The students will still be structuring their arguments using the CCSS argument writing format that we’ve taught them. The 7th grade teachers created a template that students use for argument writing in all of their core courses in 7th grade. Students will complete the template in order to organize their ideas. However, rather than typing a formal essay, students will be creating a visual representation of their argument.
This idea actually came from an unwitting student. She shared that the previous night she had been chatting with a friend on Instagram and they were using the argument writing format we had taught them as they were exchanging images. The lightbulb went on. We’ve all heard the expression “a picture is worth 1000 words”. I was interested in assessing their ideas so why not save them some words and find a way to let them work using a visual medium?
Since we are 1:1 in 7th grade social studies with iPads, we’ll be using the Strip Designer app to lay out the images. I created an example to give to the students which mirrors the template we use.
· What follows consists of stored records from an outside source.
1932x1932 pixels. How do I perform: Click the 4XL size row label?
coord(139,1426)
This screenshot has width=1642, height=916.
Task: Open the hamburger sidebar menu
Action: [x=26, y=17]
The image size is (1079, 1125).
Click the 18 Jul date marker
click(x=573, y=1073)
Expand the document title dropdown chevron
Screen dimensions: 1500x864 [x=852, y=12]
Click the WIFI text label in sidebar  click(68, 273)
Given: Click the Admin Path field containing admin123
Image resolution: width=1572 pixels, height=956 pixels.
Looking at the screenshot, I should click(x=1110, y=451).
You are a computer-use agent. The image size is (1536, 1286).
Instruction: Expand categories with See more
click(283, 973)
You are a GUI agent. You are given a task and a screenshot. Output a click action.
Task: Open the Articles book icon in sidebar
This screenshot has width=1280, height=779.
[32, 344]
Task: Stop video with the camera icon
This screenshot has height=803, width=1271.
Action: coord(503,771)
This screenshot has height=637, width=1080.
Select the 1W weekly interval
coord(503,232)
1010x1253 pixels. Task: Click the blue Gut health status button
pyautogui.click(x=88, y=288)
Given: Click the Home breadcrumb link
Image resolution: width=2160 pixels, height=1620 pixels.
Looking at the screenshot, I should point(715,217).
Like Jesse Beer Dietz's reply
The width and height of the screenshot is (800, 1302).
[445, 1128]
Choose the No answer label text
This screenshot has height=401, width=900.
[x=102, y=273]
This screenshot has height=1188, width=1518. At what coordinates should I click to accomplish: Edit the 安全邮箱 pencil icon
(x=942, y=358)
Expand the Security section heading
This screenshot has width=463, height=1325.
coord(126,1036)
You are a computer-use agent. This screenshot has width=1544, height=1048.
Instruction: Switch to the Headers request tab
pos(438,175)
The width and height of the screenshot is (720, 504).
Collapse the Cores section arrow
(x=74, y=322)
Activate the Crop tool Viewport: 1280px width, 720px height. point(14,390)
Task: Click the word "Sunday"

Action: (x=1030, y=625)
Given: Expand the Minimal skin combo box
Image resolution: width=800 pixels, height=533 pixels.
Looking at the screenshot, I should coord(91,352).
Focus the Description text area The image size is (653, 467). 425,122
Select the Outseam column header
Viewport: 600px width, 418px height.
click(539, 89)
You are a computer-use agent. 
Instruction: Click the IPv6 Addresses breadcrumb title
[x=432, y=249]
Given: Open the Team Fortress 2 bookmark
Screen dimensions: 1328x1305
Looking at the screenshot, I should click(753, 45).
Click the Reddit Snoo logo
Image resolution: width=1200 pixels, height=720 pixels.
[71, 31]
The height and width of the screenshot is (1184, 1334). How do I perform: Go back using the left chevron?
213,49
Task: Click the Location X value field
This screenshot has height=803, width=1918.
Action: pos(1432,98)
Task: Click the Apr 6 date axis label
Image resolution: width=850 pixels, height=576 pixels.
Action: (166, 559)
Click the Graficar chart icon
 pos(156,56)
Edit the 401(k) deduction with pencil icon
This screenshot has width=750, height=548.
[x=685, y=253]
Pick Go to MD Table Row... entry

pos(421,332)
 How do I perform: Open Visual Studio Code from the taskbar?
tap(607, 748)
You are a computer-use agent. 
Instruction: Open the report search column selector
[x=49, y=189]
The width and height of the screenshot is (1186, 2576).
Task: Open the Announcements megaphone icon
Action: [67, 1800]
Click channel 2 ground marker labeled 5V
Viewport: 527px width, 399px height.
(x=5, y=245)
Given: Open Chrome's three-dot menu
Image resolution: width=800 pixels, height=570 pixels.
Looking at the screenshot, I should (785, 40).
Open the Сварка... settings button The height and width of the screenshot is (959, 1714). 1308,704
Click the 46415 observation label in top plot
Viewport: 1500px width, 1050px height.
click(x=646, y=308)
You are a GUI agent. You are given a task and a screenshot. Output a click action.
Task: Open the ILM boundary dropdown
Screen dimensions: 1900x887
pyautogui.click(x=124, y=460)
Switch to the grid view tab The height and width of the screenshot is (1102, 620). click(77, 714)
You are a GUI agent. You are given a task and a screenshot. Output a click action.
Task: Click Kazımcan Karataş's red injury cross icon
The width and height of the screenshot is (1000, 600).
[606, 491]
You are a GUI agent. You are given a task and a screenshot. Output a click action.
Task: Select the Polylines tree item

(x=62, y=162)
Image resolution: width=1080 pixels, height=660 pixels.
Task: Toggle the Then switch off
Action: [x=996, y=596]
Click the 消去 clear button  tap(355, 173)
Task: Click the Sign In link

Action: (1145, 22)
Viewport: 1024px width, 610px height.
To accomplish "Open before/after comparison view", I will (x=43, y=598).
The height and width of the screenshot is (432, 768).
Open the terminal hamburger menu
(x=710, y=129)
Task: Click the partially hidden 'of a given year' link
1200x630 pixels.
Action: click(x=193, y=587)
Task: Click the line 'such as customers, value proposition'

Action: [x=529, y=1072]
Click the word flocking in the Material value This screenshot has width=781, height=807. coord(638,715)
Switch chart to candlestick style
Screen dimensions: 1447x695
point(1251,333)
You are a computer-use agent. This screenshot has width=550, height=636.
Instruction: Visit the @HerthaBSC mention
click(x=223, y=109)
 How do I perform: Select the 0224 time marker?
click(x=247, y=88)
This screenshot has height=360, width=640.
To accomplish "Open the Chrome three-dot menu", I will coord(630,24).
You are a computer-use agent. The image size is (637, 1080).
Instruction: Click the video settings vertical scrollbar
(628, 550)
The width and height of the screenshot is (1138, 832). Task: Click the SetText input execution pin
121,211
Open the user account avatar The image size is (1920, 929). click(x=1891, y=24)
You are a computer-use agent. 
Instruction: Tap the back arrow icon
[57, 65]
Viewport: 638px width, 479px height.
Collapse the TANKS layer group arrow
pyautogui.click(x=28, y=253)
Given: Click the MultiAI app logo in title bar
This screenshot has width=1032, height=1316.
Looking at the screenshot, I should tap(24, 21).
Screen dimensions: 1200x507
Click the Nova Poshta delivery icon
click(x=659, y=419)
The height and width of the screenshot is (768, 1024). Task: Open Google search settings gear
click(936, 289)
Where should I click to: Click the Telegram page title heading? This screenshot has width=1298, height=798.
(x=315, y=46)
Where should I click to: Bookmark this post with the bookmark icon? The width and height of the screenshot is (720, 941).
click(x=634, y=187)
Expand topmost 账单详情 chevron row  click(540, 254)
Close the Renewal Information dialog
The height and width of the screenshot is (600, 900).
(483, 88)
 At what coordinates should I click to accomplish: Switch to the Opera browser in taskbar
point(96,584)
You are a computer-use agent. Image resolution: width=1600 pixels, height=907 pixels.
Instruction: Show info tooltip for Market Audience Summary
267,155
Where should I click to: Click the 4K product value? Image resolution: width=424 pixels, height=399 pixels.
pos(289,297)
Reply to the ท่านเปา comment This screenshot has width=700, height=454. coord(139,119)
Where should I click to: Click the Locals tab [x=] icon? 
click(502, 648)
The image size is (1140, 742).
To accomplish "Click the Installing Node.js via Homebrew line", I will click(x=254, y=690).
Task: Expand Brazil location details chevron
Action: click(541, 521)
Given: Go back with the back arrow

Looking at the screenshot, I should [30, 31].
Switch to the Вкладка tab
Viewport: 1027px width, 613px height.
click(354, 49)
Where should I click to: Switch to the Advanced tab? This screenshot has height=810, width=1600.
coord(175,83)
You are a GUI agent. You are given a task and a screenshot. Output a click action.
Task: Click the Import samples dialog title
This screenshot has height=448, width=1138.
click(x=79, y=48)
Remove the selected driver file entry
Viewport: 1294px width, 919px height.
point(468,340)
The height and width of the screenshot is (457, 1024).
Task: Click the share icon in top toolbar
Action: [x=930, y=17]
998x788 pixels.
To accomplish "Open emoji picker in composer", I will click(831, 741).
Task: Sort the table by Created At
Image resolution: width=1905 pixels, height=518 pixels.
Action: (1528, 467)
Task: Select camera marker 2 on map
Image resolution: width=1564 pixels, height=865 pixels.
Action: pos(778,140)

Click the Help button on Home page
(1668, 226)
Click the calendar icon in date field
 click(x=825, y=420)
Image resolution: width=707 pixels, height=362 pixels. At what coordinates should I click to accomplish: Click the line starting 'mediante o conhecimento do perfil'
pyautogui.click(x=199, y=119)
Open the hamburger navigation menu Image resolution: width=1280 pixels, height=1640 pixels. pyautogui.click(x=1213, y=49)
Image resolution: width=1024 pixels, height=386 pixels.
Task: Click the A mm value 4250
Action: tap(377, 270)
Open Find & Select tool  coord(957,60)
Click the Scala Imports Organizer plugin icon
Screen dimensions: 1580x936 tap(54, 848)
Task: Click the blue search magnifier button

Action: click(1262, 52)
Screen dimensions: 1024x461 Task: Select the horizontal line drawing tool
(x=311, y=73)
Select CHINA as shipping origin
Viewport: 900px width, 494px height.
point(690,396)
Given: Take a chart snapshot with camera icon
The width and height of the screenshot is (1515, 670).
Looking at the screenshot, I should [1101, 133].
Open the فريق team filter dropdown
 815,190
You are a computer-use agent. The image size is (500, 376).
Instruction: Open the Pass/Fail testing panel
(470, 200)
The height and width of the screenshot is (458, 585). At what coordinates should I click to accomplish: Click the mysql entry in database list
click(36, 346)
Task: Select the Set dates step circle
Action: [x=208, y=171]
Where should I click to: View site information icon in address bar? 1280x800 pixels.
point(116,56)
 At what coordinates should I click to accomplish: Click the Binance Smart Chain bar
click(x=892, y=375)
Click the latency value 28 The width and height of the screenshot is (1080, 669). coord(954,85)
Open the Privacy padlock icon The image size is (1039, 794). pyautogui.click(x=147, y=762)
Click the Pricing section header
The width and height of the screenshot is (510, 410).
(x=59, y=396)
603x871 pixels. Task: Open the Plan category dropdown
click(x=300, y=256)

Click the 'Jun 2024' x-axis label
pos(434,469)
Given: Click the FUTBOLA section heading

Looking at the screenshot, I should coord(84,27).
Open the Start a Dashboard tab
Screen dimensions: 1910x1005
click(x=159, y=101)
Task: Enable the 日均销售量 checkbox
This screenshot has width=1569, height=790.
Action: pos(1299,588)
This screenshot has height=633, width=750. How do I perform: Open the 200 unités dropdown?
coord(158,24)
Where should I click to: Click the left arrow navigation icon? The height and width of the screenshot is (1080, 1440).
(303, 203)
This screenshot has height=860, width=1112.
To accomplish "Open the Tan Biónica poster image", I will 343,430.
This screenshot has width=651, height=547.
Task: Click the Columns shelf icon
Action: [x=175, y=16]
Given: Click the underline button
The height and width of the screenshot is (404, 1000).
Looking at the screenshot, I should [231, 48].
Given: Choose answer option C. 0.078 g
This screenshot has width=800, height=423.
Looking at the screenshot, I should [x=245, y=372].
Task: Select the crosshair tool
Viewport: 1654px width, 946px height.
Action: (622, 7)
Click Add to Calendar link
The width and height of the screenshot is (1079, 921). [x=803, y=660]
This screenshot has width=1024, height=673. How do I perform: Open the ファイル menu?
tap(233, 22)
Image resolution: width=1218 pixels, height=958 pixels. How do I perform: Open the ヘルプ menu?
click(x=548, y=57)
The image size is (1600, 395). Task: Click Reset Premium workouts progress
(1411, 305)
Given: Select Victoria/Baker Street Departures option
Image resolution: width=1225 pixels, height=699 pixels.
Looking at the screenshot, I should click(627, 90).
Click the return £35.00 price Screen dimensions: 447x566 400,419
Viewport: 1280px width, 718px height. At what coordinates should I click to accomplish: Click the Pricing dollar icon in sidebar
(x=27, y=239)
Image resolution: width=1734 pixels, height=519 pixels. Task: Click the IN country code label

I’ve inserted the example below and you can download a full-size pdf of the example here.
I’m excited for the potential. I think this will help reinforce the format by challenging the students to think about it in a different way. Plus it should be a fun way to stay engaged on the last week before winter break!
UPDATE: The students have been enthusiastically engaged with the assignment. I was pleased to see that the conversations I was having with students about their ideas and evidence were the same in this visual format as they were when we did formal typed essays. There were certainly added benefits; they students reported that they enjoyed it and they were engaged each day despite the fact that they completed the assignment the week before winter break. However, this activity was not a mere diversion. I believe it has been an effective assessment and that it contributed to our argument writing skill set.